James "Buster" Nastasi
Was a star at Butler in the mid-1950s

Former Butler football great James “Buster” Nastasi was more than a legend.

“He was my hero,” said fellow Butler graduate and longtime Major League Baseball scout Ben McLure. “I looked up to him. Every player coming up (through school) behind him did.”

Nastasi died Friday at age 81. He was inducted into the Butler County Area Sports Hall of Fame in 1973. A guard/middle linebacker for the Golden Tornado, he went on to play football at Geneva College and earned Little All-America honors.

“Buster wasn't very big, but he was tough as nails,” longtime Butler broadcaster Jim Lokhaiser said. “I mean, he would knock your block off.

“I believe he's one of the top 10 football players to ever come out of Butler.”

Nastasi played at Butler in the mid-1950s. He was a standout track and field athlete for the Golden Tornado and was a stellar catcher in the Butler Prep League.

In the late 1950's, Geneva changed its nickname from the Covenanters to the Golden Tornado, in memory of a 1914 tornado that struck the campus, but injured no one.

“So they called it a Golden Tornado,” McLure said.

The name change occurred around the time Nastasi was playing for Geneva.

“Much notice was made of a Golden Tornado All-American, playing for the Golden Tornado,” McLure said.

Nastasi stood only 5-foot-8 and weighed 170 pounds when he played. Butler football player Dan Donovan (1951) went on to play for Army.
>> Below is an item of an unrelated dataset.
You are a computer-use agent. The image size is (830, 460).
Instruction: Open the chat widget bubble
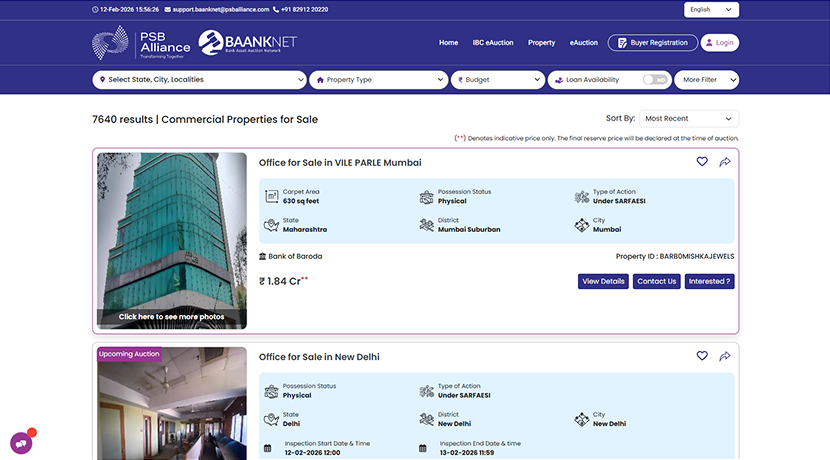coord(21,442)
Bill Saul and Dale Betty (1958) went on to play at Penn State and Maryland, respectively.

“I remember Bill Saul telling me one time that if he could be as good as Buster, he would be a Hall of Famer,” McLure said. “He commanded that much respect among his teammates.

“Bill Saul was bigger and stronger than Buster, but Buster was a better football player. Cappy (then Butler football coach A.G. Capezzuti) said that if Buster was a little bigger, he could have played at a major Division I school. He probably could have played Division II as it was.”

Lokhaiser described Nastasi as a “nice guy” off the field.

“He was never cocky, never flamboyant. He just did his job,” he said.

One of McLure's favorite traits about Nastasi was never taking himself — nor sports — too seriously.

“I pitched in the Prep League and Buster was my catcher,” McLure recalled. “He'd come talk to me on the mound, a big grin on his face, telling me I could do this a little better, that a little better ... Buster just loved to play.

“Such an enjoyable person — I was probably his biggest fan. Midget Football players looked up to him back in the day. I mean, he was the standard.”

Lokhaiser said Eddie Hartman, killed in an automobile accident at a young age — is the greatest all-around athlete to ever come out of Butler. Hartman went on to play at Geneva College as well.

“But Buster Nastasi, he was right up there,” Lokhaiser insisted.